Adds Bolden: "What we hope for is that, by reading Ehrenreich’s book, students will broaden their awareness of those who work low-wage jobs, and what options they realistically face in life."
Getting on the same page
More than 20 volunteers from across the campus led small discussion groups with first-year students to further examine the dilemma of those workers who struggle with low wages, poor working conditions, and limited economic opportunity.
Unlike the University of North Carolina, where a conservative student group organized protests against Ehrenreich’s book, Lehigh saw no groundswell of opposition to either the selection of Ehrenreich’s book or her visit. However, Bolden and Hutnick say, some questioned the author’s sincerity and her motives for writing the book.
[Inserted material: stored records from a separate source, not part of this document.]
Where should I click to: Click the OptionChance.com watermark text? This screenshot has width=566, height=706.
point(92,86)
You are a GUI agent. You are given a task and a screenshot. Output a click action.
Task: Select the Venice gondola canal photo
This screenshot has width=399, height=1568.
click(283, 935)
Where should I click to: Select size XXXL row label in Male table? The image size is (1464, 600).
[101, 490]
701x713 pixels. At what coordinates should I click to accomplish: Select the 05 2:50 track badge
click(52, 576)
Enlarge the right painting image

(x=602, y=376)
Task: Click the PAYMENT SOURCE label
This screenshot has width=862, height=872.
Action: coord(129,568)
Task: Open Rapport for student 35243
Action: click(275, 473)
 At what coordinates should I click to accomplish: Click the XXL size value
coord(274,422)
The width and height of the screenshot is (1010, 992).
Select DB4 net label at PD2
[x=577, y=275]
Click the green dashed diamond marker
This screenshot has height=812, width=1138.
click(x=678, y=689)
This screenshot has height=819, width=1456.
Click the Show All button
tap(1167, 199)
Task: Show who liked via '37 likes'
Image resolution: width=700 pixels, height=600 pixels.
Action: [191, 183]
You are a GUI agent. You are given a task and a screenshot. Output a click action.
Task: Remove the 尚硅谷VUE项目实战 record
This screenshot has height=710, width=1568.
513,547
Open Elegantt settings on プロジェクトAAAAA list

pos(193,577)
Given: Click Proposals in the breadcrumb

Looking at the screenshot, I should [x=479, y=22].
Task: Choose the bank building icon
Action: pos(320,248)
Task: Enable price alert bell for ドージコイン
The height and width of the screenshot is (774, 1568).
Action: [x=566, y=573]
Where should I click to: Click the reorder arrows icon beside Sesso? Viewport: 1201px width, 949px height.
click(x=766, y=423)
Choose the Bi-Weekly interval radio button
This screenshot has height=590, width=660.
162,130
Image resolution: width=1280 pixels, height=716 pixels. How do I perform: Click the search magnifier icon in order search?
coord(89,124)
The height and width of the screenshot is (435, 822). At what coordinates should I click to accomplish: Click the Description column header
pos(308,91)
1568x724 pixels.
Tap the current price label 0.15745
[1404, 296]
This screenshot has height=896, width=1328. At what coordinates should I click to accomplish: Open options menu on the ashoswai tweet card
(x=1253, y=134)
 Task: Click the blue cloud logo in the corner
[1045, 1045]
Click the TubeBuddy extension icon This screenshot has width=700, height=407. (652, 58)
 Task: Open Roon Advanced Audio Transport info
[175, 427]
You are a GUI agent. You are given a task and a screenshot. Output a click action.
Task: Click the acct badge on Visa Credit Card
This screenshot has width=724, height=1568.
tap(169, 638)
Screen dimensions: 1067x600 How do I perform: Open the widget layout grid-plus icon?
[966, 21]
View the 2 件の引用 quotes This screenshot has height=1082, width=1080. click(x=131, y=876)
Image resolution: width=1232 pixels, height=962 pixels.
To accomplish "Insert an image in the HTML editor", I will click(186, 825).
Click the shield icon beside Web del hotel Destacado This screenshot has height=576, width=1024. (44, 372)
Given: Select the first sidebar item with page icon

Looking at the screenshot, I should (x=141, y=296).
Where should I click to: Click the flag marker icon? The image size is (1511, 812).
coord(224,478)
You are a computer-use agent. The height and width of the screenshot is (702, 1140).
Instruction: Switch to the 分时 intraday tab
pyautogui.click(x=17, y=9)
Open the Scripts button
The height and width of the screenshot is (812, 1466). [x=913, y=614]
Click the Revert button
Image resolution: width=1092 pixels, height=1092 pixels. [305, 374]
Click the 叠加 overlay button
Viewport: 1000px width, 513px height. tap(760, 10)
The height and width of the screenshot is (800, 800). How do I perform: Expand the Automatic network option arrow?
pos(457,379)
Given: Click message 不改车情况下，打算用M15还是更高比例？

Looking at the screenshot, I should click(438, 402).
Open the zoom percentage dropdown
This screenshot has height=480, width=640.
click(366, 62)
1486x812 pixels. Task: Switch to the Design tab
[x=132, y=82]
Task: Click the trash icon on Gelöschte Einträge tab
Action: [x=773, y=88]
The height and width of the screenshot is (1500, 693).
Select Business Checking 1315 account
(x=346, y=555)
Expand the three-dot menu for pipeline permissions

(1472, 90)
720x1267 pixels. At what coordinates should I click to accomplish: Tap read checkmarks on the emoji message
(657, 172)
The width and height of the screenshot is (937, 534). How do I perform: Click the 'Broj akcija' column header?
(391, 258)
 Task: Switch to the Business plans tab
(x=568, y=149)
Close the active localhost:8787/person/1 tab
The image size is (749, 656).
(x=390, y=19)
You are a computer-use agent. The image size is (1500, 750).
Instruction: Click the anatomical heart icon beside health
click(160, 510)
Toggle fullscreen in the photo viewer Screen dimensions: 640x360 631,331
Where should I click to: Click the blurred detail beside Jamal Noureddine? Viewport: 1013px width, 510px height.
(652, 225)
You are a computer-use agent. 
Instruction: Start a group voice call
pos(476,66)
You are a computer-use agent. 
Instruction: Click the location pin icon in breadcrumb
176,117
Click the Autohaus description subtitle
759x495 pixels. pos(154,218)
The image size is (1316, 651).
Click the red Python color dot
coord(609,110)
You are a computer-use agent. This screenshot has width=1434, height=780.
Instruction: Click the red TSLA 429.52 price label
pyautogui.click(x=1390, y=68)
"In our discussion groups, they said things like, ‘Can she really speak for these people if she was only living like them on a temporary basis?’ Or they wondered if she donated any of the proceeds of the book to charity," Hutnik says. "Overall, though, I think it was a very positive experience for the students who may have gained an increased awareness of socio-economic disparity."
Sue Cady, coordinator of Lehigh’s Friends of the Library, adds that "it was exciting to see so many students reading the same book and exploring these issues as a group."
Cady notes that Nickel and Dimed is also the selection for the "On the Same Page" program at Lehigh that was initiated last spring to help commemorate the 125th anniversary of Linderman Library.
Prior to her talk, Ehrenreich attended a reception in her honor at the Humanities Center, where she met with nearly 30 members of the Lehigh staff and faculty, and with the volunteer discussion moderators.
At that reception, Ehrenreich said that it was her hope that readers of her book will become motivated to become activists on some level.
"I always hope that every article or book I write inspires people to get fired up and march on Washington," she said. "But I’ll settle for them just becoming more aware."